A sad reality for maternal health in Myanmar

It was Naw Mu’s first pregnancy after 6 years of trying to become pregnant. She says she was aware from a local medic that even early in her pregnancy her blood pressure had started to rise, but she didn’t take any medicine for it at that time. As the pregnancy progressed she noticed more things she felt was unusual but she didn’t disclose these things to anyone – it was a difficult time during the coup and she was worried she would be encouraged to go on a trek to the clinic – this was uncertain times and she decided to stay home.

By the time she reached the third trimester she was already having significant problems with odema of the hands, face and feet, dizziness and periodic blurred vision. These all being warning signs for a significant complication. She was close to her due date when she had some feeling that it was coming close to time to give birth but no contractions. The medics in her area were aware of the risks to her and were discussing a plan. Before a plan could be implemented, she experienced 2 seizures at home. She then seemed to improve, the next day she had another more severe seizure and this time she lost consciousness. They gave her medicine and knew she needed to transport her – but where to? Rain Tree Clinic was too far away, and the road was difficult and dangerous for both the patient and the porters carrying her. They would need to cross the car road patrolled by the Military and they knew that landmines were planted to prevent people crossing.

With no alternative they set out, it took 2 days on foot to reach the clinic. They needed to beg help from villagers along the way to help carry. Amazingly she didn’t have further seizures, she did however have cramping which she didn’t realise was labour pain. On arrival to Raintree Clinic, she was assessed and told that her baby had already passed away, and she was herself exhibiting late stages of obstructed labour. She needed a c section urgently. If not for Raintree Clinic this woman would have certainly died. Naw Mu recovered from her ordeal, at least physically and prepared to undertake that arduous journey home by foot. Indeed there was no alternative for her.

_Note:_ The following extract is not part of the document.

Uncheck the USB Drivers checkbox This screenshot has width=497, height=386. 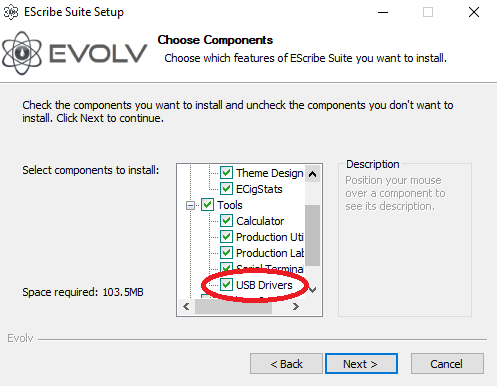(x=226, y=285)
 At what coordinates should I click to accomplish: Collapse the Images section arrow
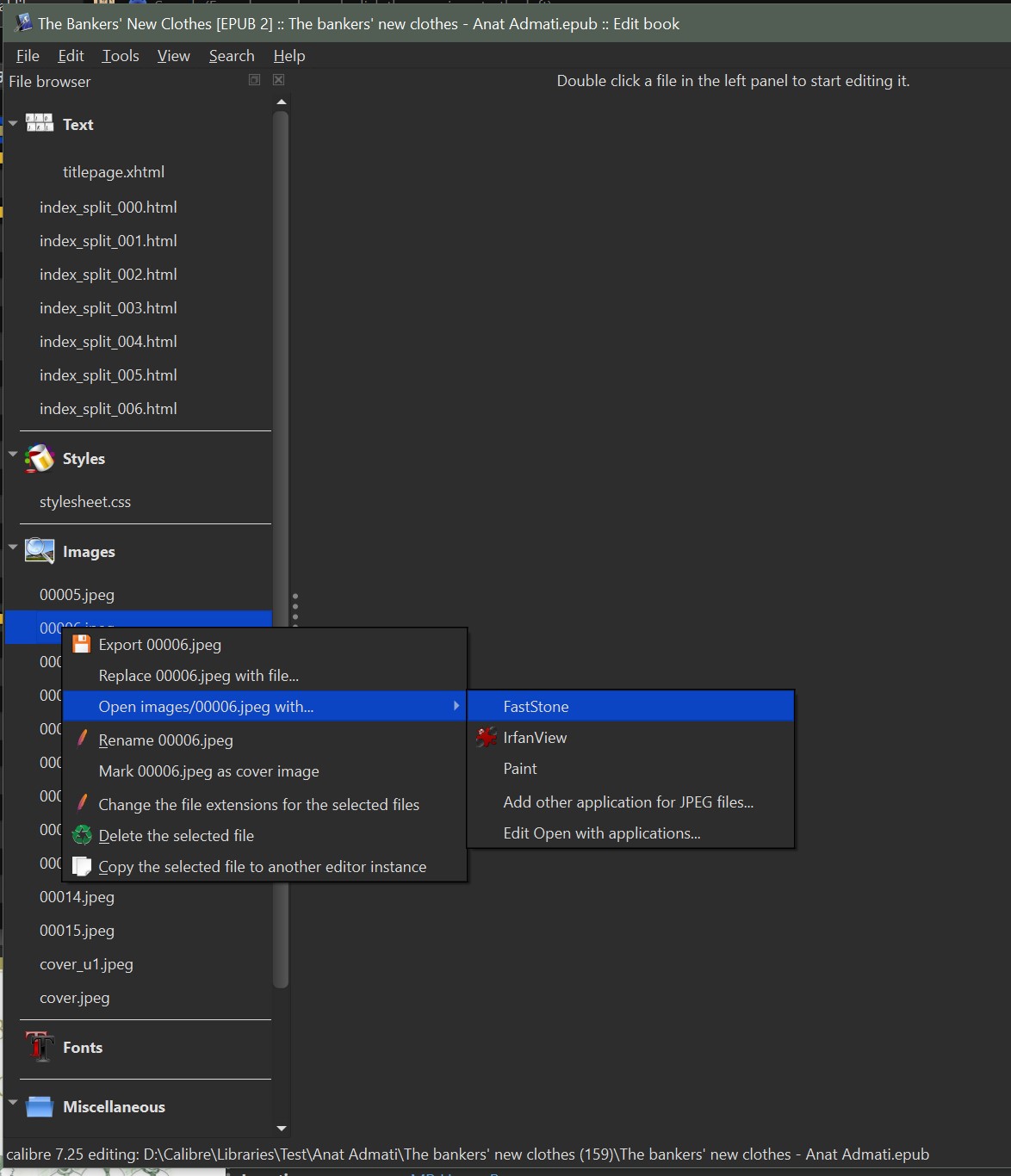(13, 547)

Monica - EMA Lead Midwife & SPM Maternal Health Project Coordinator

Monica Parker is from New South Wales, Australia and is a registered nurse and midwife. She has been living and working in Thailand and Myanmar since 2009 and is the Co-ordinator of SPM’s Maternal Health Program. She is seconded to work with Earth Mission Asia’s Physician Assistant program based in Kyaukkyi, Myanmar. It is Monica’s dream to train a strong core of professional midwives to serve the Karen people in the remote areas of Karen State. She also wants to help set professional standards in maternal health care. This includes identification and appropriate management of high-risk pregnancy and birth.